TOKYO, Nov 19:
Honda Motor Co today said it had not received a notice from US safety regulators about expanding nationwide a previous region-specific recall of flawed airbags supplied by Takata Corp.
The National Highway Traffic Safety Agency’s (NHTSA) call for a recall expansion was prompted by an August incident in North Carolina, outside the area previously included in a recall involving hot and humid regions.
“Honda will continue to cooperate with NHTSA in its industry-wide effort to investigate abnormal airbag inflator deployments, including, as warranted by the developing investigation, the possibility of expanding the recalls affecting our vehicles,” Honda said.
Yesterday, the NHTSA had called on Japanese supplier Takata and five automakers to expand nationwide a regional recall of potentially deadly airbags, increasing pressure on the industry to act more swiftly in the growing scandal.
Ford, Honda, Mazda and Chrysler all said they would continue to cooperate with NHTSA and plan to evaluate their call for a national recall. But each stopped short of saying they would expand beyond the current set of cars they are repairing. BMW is already recalling airbags nationally.
The authority also scolded Takata for what it called “an unwillingness to move forward” on a nationwide recall and said Takata needed to be frank with the American public about the risks of its airbags.
Auto safety advocates and lawmakers immediately criticised NHTSA’s latest move. They said it still may not capture the scope of the problem, is coming too late and is not an enforceable mandate.
Takata and automakers so far have taken a targeted approach in recalling US vehicles with airbags that can potentially rupture upon deployment, shooting metal shards inside the car.
Five fatalities, four in the US and one in Malaysia, have been linked to the airbags.
The US regional recall involved 4.1 million cars in hot and humid areas where the airbags could be prone to fail, including Florida, Alabama, Mississippi, Georgia, Louisiana and parts of Texas along the Gulf of Mexico.
NHTSA deputy administrator David Friedman said yesterday that the call to expand the recall was prompted by an August incident involving a 2007 Ford Mustang in North Carolina, outside the area previously included in the regional recall of the airbags.
The agency ordered Ford Motor Company, Mazda Motor Co, Honda Motor Co, Chrysler Group LLC and BMW to send notifications for replacement driver’s-side airbags to consumers quickly.

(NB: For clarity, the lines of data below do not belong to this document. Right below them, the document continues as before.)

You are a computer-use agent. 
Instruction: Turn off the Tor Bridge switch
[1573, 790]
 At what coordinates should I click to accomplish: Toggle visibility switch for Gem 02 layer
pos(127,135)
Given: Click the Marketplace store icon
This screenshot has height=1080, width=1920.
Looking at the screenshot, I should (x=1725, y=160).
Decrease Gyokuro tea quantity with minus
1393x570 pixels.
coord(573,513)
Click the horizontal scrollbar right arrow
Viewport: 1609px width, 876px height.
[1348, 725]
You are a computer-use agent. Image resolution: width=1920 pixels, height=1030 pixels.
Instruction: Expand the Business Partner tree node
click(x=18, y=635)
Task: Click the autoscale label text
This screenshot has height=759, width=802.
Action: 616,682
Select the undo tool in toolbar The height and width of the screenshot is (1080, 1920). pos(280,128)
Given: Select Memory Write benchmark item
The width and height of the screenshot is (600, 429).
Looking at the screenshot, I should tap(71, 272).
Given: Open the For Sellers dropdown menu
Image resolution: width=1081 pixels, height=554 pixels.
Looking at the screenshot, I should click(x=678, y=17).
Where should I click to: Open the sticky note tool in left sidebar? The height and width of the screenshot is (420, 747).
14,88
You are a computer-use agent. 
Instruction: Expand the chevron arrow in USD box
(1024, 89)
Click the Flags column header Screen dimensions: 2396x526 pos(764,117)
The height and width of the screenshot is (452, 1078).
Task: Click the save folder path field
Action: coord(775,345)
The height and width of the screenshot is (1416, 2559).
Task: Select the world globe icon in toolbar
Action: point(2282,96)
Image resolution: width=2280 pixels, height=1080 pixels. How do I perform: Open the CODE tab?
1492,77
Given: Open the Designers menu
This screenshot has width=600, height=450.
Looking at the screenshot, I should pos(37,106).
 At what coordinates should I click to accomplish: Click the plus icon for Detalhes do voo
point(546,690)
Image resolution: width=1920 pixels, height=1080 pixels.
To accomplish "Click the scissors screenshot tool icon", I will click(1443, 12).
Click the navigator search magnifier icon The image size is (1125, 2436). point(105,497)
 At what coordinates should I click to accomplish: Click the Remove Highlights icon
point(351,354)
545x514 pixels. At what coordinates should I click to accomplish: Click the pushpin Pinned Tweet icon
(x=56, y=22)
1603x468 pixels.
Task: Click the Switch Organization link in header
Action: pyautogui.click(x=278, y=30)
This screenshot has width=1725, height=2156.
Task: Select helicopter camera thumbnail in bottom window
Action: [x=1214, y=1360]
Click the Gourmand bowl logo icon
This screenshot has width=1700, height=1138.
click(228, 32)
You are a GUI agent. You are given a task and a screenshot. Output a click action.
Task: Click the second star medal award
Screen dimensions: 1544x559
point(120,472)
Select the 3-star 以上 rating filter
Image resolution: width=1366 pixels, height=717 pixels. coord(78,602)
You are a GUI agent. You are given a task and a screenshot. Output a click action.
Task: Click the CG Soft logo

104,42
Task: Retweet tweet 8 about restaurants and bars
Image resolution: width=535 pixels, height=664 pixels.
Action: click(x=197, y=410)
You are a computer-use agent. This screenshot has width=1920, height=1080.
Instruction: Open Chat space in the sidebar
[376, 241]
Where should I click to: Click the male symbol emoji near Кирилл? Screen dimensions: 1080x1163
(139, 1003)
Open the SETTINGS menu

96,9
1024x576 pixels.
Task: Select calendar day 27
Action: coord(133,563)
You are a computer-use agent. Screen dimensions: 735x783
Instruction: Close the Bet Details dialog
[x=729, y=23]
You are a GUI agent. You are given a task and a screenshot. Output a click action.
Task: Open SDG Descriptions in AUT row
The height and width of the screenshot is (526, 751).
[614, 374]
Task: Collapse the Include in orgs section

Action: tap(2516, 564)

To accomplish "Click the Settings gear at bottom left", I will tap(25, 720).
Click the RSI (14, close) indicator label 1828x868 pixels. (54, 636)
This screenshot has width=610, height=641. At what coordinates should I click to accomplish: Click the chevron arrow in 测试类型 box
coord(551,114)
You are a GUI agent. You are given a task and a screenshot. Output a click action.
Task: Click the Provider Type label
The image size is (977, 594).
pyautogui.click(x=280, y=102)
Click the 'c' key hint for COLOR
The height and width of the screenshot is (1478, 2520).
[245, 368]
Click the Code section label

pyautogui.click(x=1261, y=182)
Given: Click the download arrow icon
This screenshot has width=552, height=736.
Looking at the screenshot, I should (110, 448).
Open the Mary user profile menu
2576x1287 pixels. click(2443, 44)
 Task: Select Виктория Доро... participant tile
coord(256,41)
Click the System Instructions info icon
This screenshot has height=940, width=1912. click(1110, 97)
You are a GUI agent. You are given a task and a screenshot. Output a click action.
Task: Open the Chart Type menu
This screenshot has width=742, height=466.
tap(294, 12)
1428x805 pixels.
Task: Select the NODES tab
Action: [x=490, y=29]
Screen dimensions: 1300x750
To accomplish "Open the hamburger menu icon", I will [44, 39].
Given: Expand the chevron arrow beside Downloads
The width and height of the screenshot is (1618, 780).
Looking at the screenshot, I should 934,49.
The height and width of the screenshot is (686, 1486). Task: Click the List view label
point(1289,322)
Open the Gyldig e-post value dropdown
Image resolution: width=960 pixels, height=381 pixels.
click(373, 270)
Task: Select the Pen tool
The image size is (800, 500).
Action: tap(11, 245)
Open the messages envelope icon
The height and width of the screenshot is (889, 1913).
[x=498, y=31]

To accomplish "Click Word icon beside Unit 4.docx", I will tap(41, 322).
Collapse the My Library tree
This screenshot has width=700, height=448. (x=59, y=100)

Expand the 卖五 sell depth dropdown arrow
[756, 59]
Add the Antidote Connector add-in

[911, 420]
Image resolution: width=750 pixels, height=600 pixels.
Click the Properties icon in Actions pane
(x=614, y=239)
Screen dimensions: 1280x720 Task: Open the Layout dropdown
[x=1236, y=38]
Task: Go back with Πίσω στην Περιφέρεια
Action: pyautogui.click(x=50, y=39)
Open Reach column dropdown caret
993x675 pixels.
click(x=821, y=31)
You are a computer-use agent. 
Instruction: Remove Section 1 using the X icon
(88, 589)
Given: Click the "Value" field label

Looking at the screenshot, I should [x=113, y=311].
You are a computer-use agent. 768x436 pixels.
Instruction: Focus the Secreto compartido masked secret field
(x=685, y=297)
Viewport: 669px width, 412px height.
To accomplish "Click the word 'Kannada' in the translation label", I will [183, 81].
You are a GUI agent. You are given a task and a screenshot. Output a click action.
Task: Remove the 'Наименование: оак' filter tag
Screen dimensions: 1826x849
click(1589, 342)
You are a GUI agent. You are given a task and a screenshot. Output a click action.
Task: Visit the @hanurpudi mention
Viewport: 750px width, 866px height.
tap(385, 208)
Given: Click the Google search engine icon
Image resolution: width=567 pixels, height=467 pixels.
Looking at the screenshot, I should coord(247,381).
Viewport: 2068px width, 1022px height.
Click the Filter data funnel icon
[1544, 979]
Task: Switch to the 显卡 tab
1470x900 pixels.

“We will begin a process both with Takata and the automakers to force them to recall all affected” vehicles, Friedman said.
Over the past six years, roughly 16 million cars with Takata airbags have been recalled worldwide. That includes more than 10 million in the US, of which the regional recall is a part.
Friedman declined to estimate how many more cars would be included in the nationwide recall of driver’s side airbags.
It is also unclear whether there are enough parts available to cover the expansion in a timely manner. NHTSA said it is pressuring Takata to ramp up production of replacement parts and has said it will explore using other suppliers to help with production if needed.
Democratic Senators Ed Markey and Richard Blumenthal said they were pleased NHTSA had recognised the “national scope of this problem” but said yesterday’s call to replace driver’s-side airbags should be expanded to include passenger airbags.
They also said the agency should revisit the policy that allows recalls to be regional rather than national.
NHTSA agreed in June to allow automakers to do a regional recall and use their discretion in deciding how and when to notify customers and replace the faulty parts, resulting in confusion for car owners receiving mixed messages.
Safety advocate Clarence Ditlow, executive director of the Center for Auto Safety, said NHTSA’s action yesterday is coming too late.
“They never should have accepted in June of 2014 anything less than a national recall.”
Friedman yesterday also directed harsh criticism at Takata, saying the company was resistant when NHTSA this week called on it to issue a defect notification nationwide for airbags of a certain design.
“Takata’s initial response was an unwillingness to move forward, and frankly, that is one of the reasons that we are talking to all of you today, because I believe that everyone needs to understand that Takata needs to act.”
The regulator also addressed lingering confusion over what exactly makes some airbags explode.
NHTSA said yesterday it had ordered Takata to provide under oath documents and other information on the propellant used in newly designed airbag inflators, after Takata recently said it had changed the chemical mix of its inflators.
The regulator also said it needed more information on the steps Takata and automakers are taking to “control and mitigate” the risks associated with the defective inflators.
“The agency is demanding this information to compel Takata and the affected industry to be frank with not only NHTSA, but the American public,” NHTSA said in a statement.